• _TRECHO DA PÁGINA_
════════════════════
Enquanto o STF [Supremo Tribunal Federal] protela a decisão de declarar inconstitucional a Lei do Marco Temporal, a violência se alastra na Terra Guarani Kaiowá (MS). Na segunda-feira (23), um adolescente indígena da TI Nhanderu, Marangatu, da etnia Guarani Kaiowá, foi encontrado morto. O corpo de Fred Souza Garcete, de 15 anos, foi localizado nas margens da rodovia MS-384, na cidade sul-mato-grossense de João Antônio.
Este é o segundo indígena dessa etnia que morre na região em apenas cinco dias. No dia 18 de setembro, o jovem Neri Ramos, de 23 anos, foi assassinado com um tiro na cabeça, disparado pela Polícia Militar do Mato Grosso do Sul, comandada pelo governador ruralista Eduardo Riedel (PSDB). O fato aconteceu em uma fazenda no mesmo município onde Fred foi encontrado morto.
A propriedade onde Neri foi localizado pertence a Pio Queiroz Silva e sua esposa, Roseli Maria Ruiz, – indicada pelos partidos PP, PL e Republicanos como “especialista” antropóloga, para ser ouvida na próxima sessão da Comissão Especial que discute, no STF, o marco temporal. O rapaz foi assassinado com um tiro na cabeça durante um ataque da Polícia Militar contra uma das comunidades da TI Ñanderu Marangatu. Já são pelo menos quatro indígenas mortos na luta por reconhecimento dessa Terra Indígenas até o momento.
As circunstâncias do falecimento de Fred ainda não foram esclarecidas. Segundo lideranças indígenas, o Conselho Indigenista Missionário (CIMI) e a Fundação Nacional dos Povos Indígenas (FUNAI), a principal hipótese é de que ele tenha sido atropelado. O caso está sendo apurado pela Polícia Civil do município onde a vítima foi localizada.
════════════════════
• _TAREFAS_
A: No texto sobre as mortes de indígenas Guarani Kaiowá, onde foi localizado o corpo de Fred Souza Garcete?
B: Prolongue o texto sobre as mortes de indígenas Guarani Kaiowá, escrevendo a partir da última frase.
O material que vem depois do texto não é necessário.

• _BLOCO DE DADOS_
════════════════════
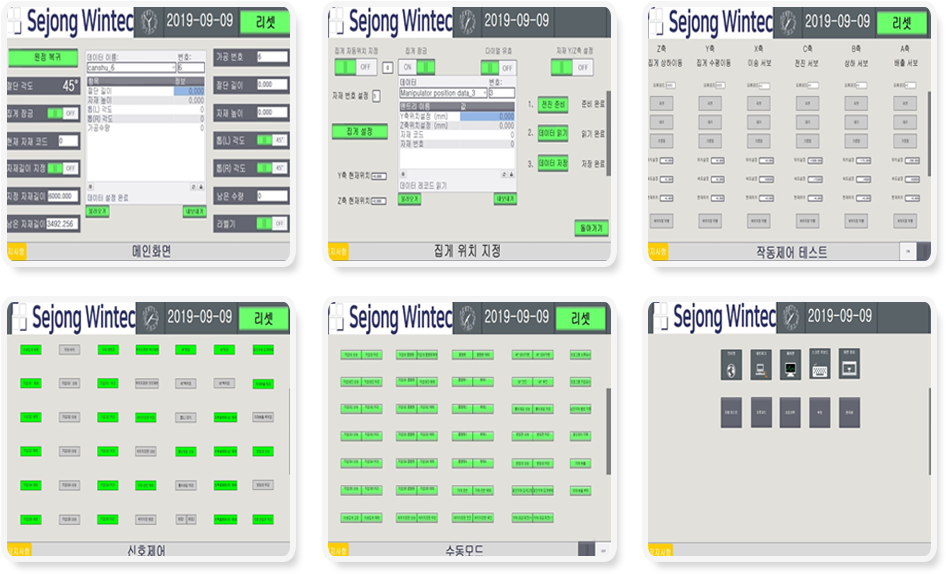Open the on-screen keyboard icon tile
════════════════════
• _RESPOSTAS DAS TAREFAS_
A: Nas margens da rodovia MS-384, na cidade sul-mato-grossense de João Antônio.

B:
De acordo com relatos dos indígenas, o adolescente estava na aldeia Bananal e de madrugada retornaria de moto para sua casa, na aldeia Campestre, também localizada na TI Nhanderu Marangatu. Ainda segundo os indígenas, que encontraram o corpo de Fred, ele apresentava ferimentos na cabeça e uma “perfuração” abaixo do ouvido.
Testemunhas afirmaram ter visto uma caminhonete Hilux na cor branca parar no local onde o corpo depois foi encontrado, segundo um áudio que circulou entre moradores da comunidade. Este local fica próximo à retomada Piquiri, uma das dez que integram a TI Nhanderu Marangatu.
Quando não é a violência praticada pelas mãos de jagunços e suar armas, a omissão das autoridades em garantir medidas que resultem no bem-estar dessas populações, também ceifa vidas dessas pessoas. No dia 30 de julho, o indígena Catalino Gomes Lopes, 49 anos, foi atropelado por uma camionete Hilux quando transitava com sua bicicleta pelo anel viário de Dourados, em MS.
DEMORA DO STF ENCORAJA RURALISTAS
“A rodovia foi bloqueada pelos Guarani e Kaiowá como forma de protesto para exigir melhorias na travessia da estrada, mas foram dispersados pela Polícia Militar com bombas de gás e bala de borracha. No dia seguinte seu corpo foi velado no mesmo local da rodovia pela comunidade”, cita o CIMI em texto assinado por Gabriela Guillén, cientista social e educadora da Escola Nacional Florestan Fernandes, Judite Stronzake, pesquisadora e ativista socioambiental, Maria Orlanda Pinassi, professora e pesquisadora, e Matias Benno Rempel, coordenador do CIMI/MS.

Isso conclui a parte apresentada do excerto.